[Locations of things on a screen]
*-*-*
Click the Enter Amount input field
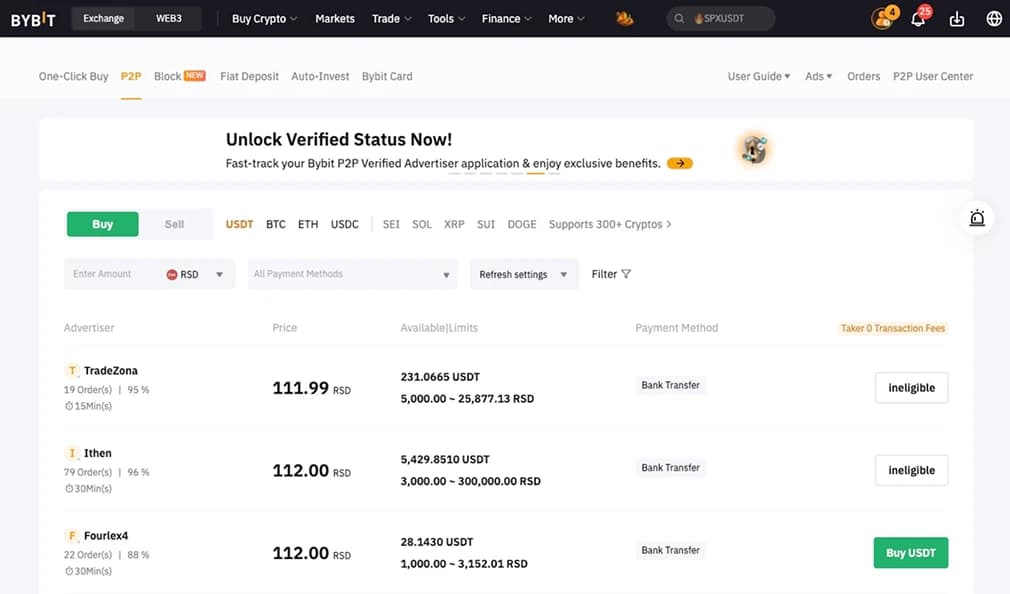 (110, 274)
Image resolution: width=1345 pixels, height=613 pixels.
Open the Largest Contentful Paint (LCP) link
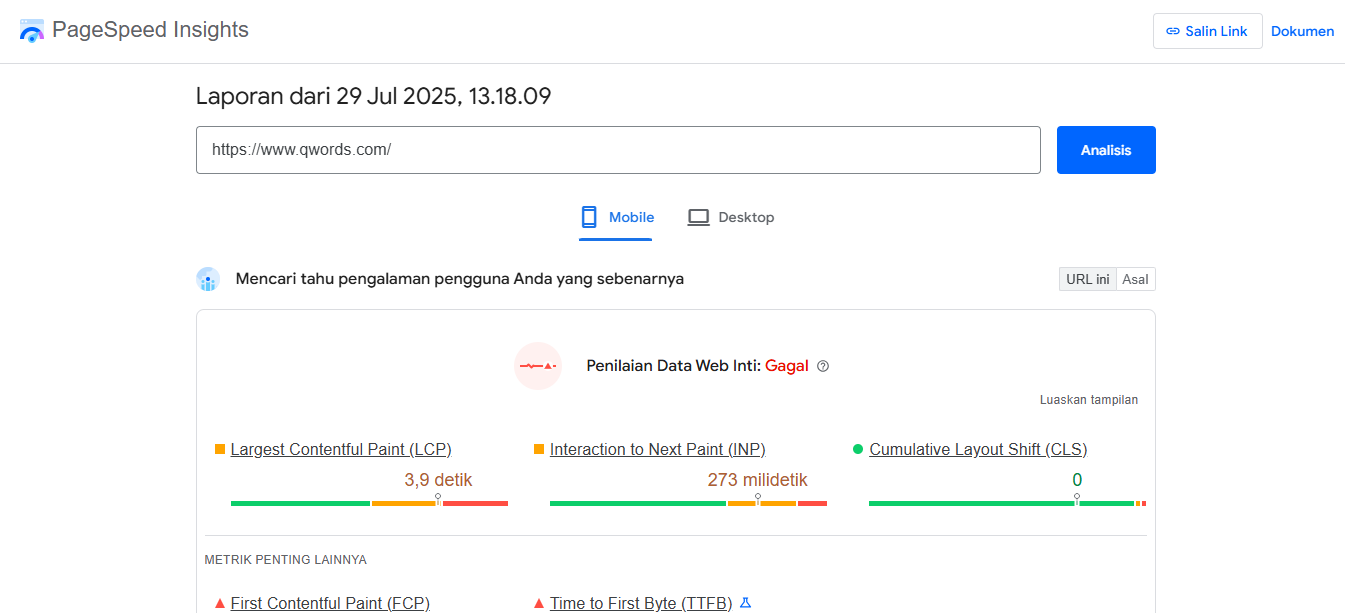(x=340, y=449)
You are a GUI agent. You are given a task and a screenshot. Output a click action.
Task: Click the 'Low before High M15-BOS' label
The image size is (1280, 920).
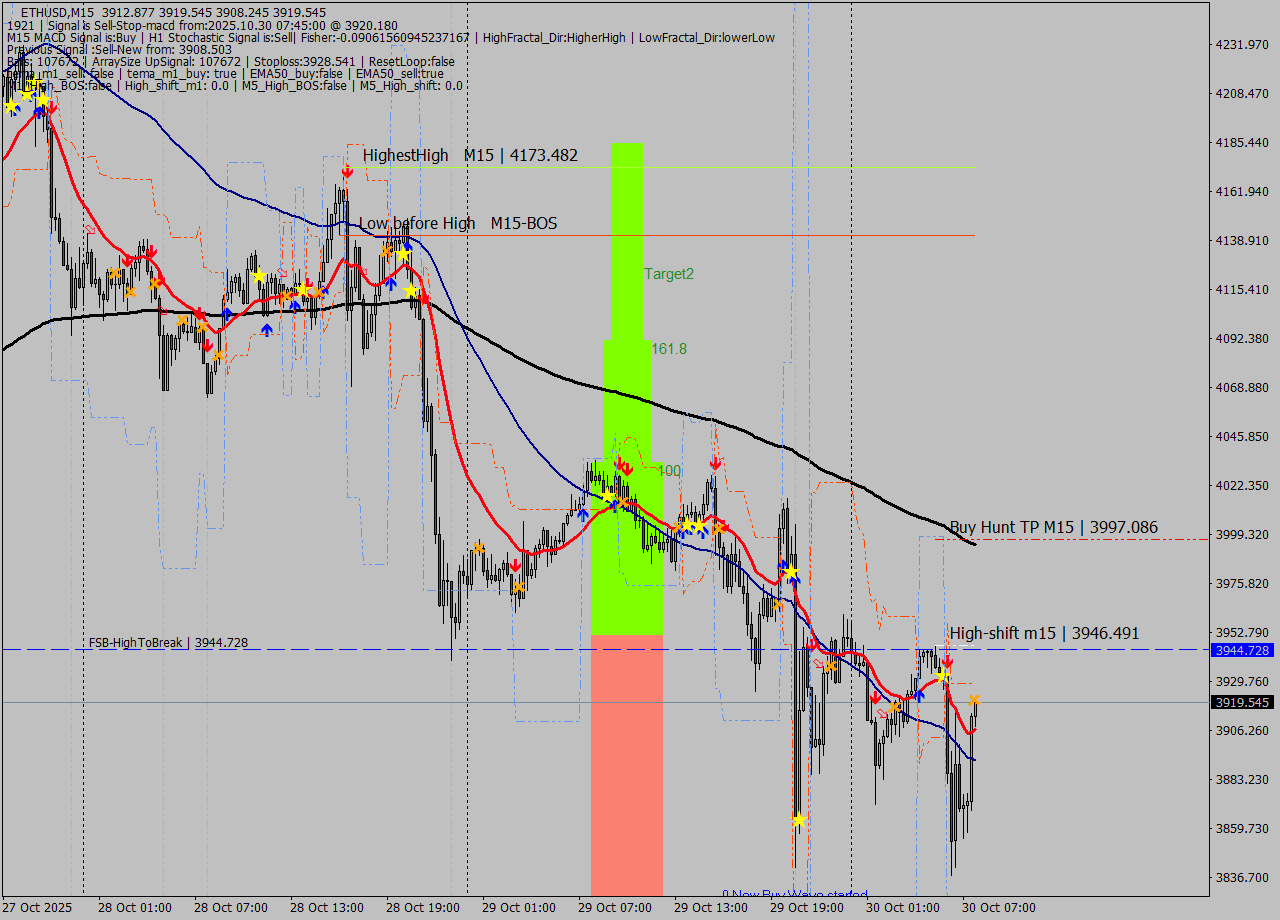(x=455, y=223)
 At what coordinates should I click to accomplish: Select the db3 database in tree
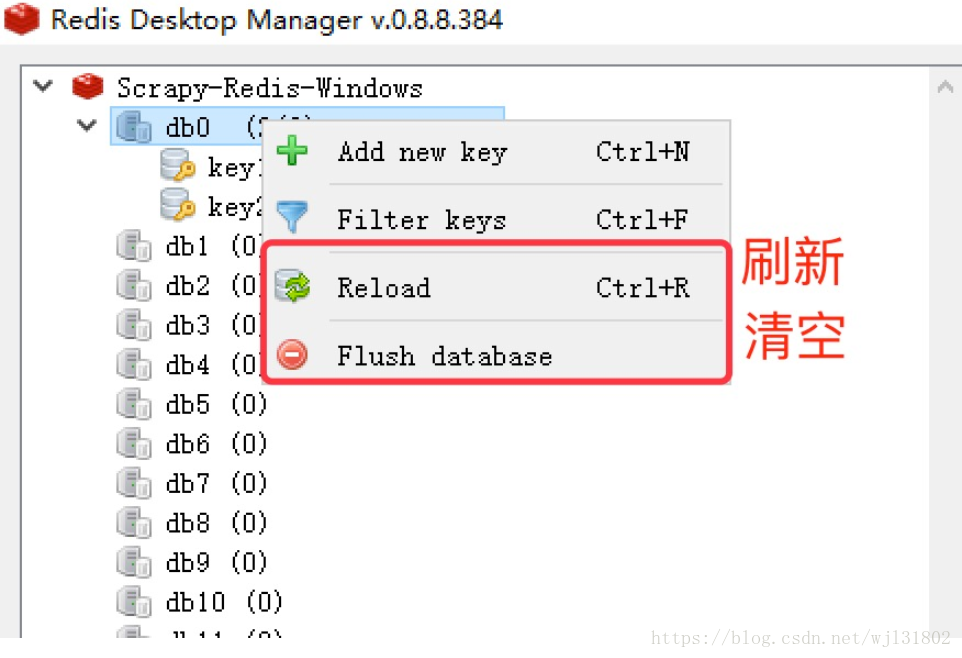(188, 325)
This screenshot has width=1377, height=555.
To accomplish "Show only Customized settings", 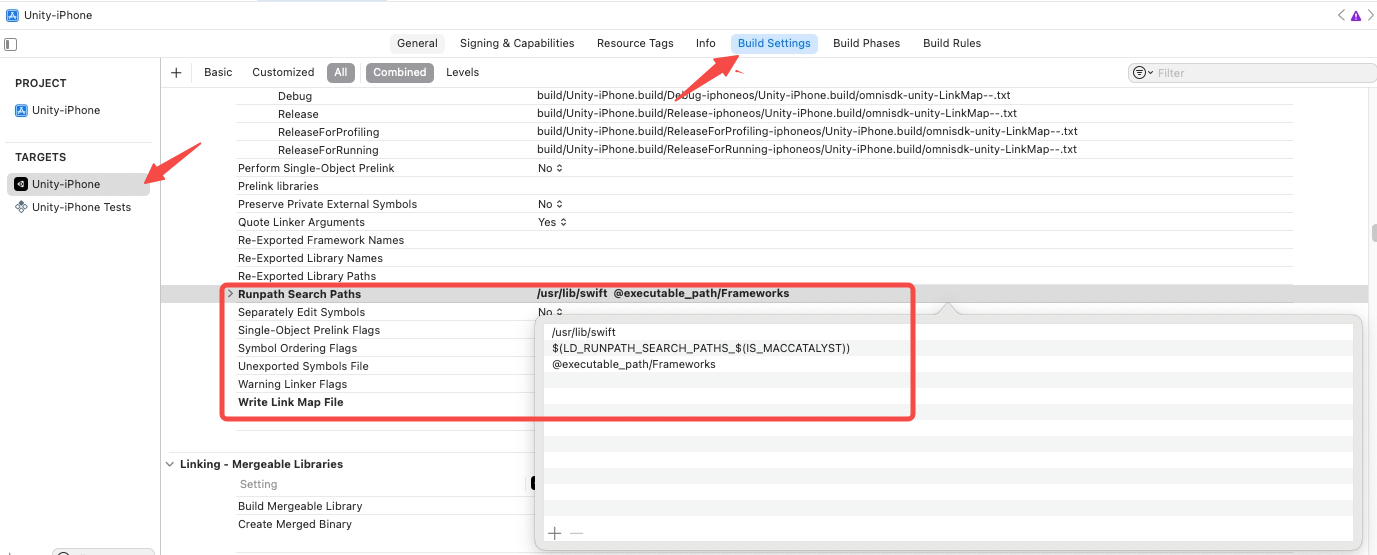I will click(x=283, y=72).
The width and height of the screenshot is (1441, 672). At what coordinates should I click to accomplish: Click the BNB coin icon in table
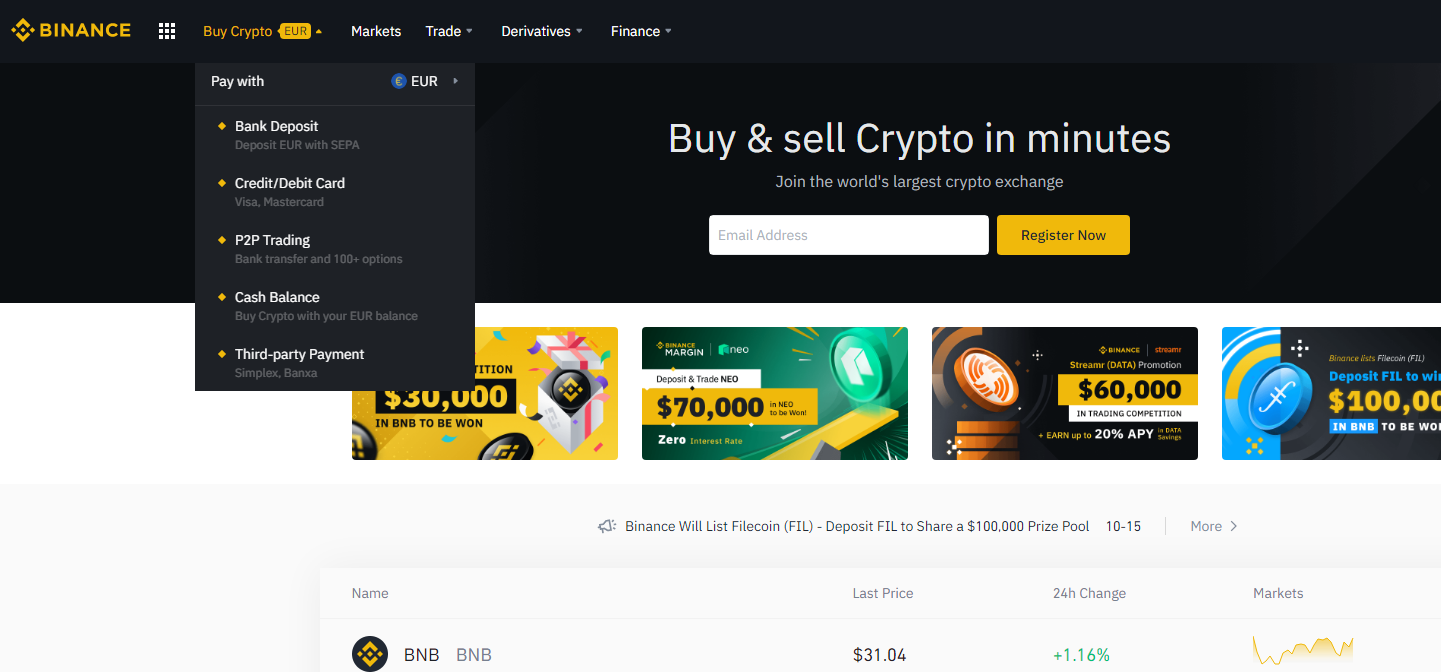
*-*-*
▶ _PROBLEM DESCRIPTION_: Copy word for word the lines of the data above, starting with the line that has "Image resolution: width=1345" in it and going on through the line that has "(x=340, y=449)" in it. Leave the pictures out.

▶ _EXERCISE ANSWER_:
Image resolution: width=1345 pixels, height=613 pixels.
Open the Largest Contentful Paint (LCP) link
(x=340, y=449)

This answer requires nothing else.